Real-Time Anomaly Detection with Synthetic Anomaly Monitoring (SAM)
Emanuele Luzio, Moacir Antonelli Ponti
TL;DR
This work tackles real-time anomaly detection by introducing Synthetic Anomaly Monitoring (SAM), a causal-inference–driven method that treats each feature as a separate control unit and detects anomalies as deviations from feature-wise counterfactuals. The framework uses synthetic control concepts to estimate per-feature counterfactuals $S_i$ and computes residuals $\Delta_i = X_i - S_i$ (with optional normalization) to form interpretable anomaly scores, enabling online inference via a linear dot-product structure. SAM is evaluated against standard baselines (Isolation Forest, LOF, kNN, One-Class SVM) across five real datasets, with multiple variants incorporating RANSAC and normalization; results show robust ROC AUC and PR AUC performance, particularly on high-signal datasets like http and kdd. The study highlights SAM’s balance of accuracy and interpretability, suggesting strong potential for real-time monitoring in dynamic environments, and points to future work on explainability and incremental online learning. Overall, SAM provides a principled, causality-aware alternative to traditional anomaly detectors with demonstrated cross-domain effectiveness.
Abstract
Anomaly detection is essential for identifying rare and significant events across diverse domains such as finance, cybersecurity, and network monitoring. This paper presents Synthetic Anomaly Monitoring (SAM), an innovative approach that applies synthetic control methods from causal inference to improve both the accuracy and interpretability of anomaly detection processes. By modeling normal behavior through the treatment of each feature as a control unit, SAM identifies anomalies as deviations within this causal framework.
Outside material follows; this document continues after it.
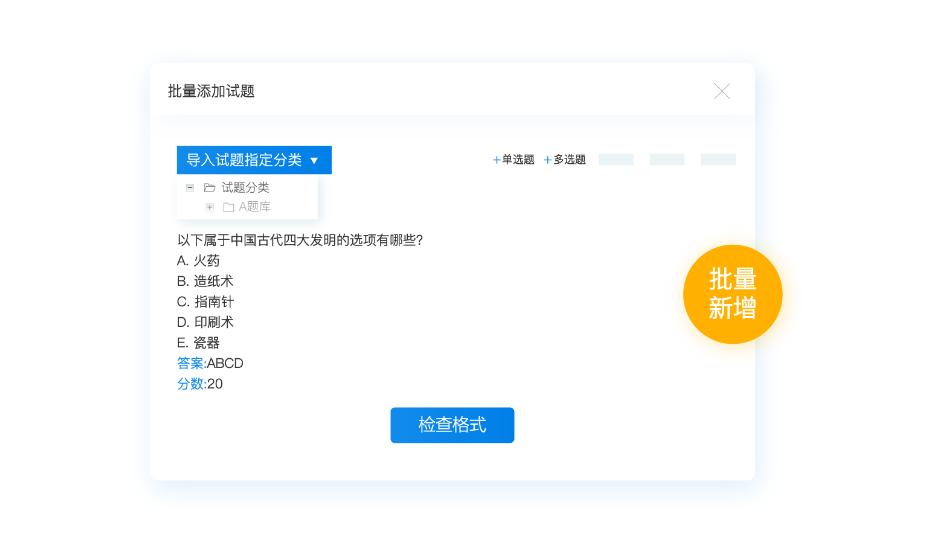This screenshot has height=541, width=934.
Task: Open the 导入试题指定分类 dropdown
Action: click(254, 160)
We conducted extensive experiments comparing SAM with established benchmark models, including Isolation Forest, Local Outlier Factor (LOF), k-Nearest Neighbors (kNN), and One-Class Support Vector Machine (SVM), across five diverse datasets, including Credit Card Fraud, HTTP Dataset CSIC 2010, and KDD Cup 1999, among others. Our results demonstrate that SAM consistently delivers robust performance, highlighting its potential as a powerful tool for real-time anomaly detection in dynamic and complex environments.